* Task brief *
Please write out the data that follows, word for word.

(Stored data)

··········

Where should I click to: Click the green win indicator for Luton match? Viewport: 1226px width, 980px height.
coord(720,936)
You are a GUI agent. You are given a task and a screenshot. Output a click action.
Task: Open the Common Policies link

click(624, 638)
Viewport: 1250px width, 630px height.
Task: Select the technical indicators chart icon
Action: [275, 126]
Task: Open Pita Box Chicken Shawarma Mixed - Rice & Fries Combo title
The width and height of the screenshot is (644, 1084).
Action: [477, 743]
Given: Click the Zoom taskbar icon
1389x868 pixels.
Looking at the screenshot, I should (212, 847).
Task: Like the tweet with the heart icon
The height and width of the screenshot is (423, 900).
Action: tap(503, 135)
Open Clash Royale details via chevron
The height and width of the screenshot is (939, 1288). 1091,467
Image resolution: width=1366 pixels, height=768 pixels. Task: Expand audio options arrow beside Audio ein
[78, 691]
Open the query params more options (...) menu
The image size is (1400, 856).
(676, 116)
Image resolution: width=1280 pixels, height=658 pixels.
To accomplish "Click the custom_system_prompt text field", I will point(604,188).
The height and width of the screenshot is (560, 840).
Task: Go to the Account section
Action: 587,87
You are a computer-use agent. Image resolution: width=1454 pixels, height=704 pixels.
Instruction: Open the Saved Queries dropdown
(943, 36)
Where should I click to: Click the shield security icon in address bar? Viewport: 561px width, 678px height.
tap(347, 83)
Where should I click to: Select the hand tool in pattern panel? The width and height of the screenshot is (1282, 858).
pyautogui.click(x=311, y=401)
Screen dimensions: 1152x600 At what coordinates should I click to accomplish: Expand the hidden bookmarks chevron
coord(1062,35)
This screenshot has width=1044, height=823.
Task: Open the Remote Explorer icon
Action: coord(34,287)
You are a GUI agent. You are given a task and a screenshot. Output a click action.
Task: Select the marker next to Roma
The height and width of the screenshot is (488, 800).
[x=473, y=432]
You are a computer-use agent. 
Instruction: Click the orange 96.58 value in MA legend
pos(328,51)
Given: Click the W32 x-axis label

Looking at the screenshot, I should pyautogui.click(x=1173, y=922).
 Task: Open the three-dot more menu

··········

* Output *
Where should I click to: Click the green win indicator for Luton match? Viewport: 1226px width, 980px height.
coord(720,936)
You are a GUI agent. You are given a task and a screenshot. Output a click action.
Task: Open the Common Policies link

click(624, 638)
Viewport: 1250px width, 630px height.
Task: Select the technical indicators chart icon
Action: [275, 126]
Task: Open Pita Box Chicken Shawarma Mixed - Rice & Fries Combo title
The width and height of the screenshot is (644, 1084).
Action: [477, 743]
Given: Click the Zoom taskbar icon
1389x868 pixels.
Looking at the screenshot, I should (212, 847).
Task: Like the tweet with the heart icon
The height and width of the screenshot is (423, 900).
Action: tap(503, 135)
Open Clash Royale details via chevron
The height and width of the screenshot is (939, 1288). 1091,467
Image resolution: width=1366 pixels, height=768 pixels. Task: Expand audio options arrow beside Audio ein
[78, 691]
Open the query params more options (...) menu
The image size is (1400, 856).
(676, 116)
Image resolution: width=1280 pixels, height=658 pixels.
To accomplish "Click the custom_system_prompt text field", I will point(604,188).
The height and width of the screenshot is (560, 840).
Task: Go to the Account section
Action: 587,87
You are a computer-use agent. Image resolution: width=1454 pixels, height=704 pixels.
Instruction: Open the Saved Queries dropdown
(943, 36)
Where should I click to: Click the shield security icon in address bar? Viewport: 561px width, 678px height.
tap(347, 83)
Where should I click to: Select the hand tool in pattern panel? The width and height of the screenshot is (1282, 858).
pyautogui.click(x=311, y=401)
Screen dimensions: 1152x600 At what coordinates should I click to accomplish: Expand the hidden bookmarks chevron
coord(1062,35)
This screenshot has width=1044, height=823.
Task: Open the Remote Explorer icon
Action: coord(34,287)
You are a GUI agent. You are given a task and a screenshot. Output a click action.
Task: Select the marker next to Roma
The height and width of the screenshot is (488, 800).
[x=473, y=432]
You are a computer-use agent. 
Instruction: Click the orange 96.58 value in MA legend
pos(328,51)
Given: Click the W32 x-axis label

Looking at the screenshot, I should pyautogui.click(x=1173, y=922).
 Task: Open the three-dot more menu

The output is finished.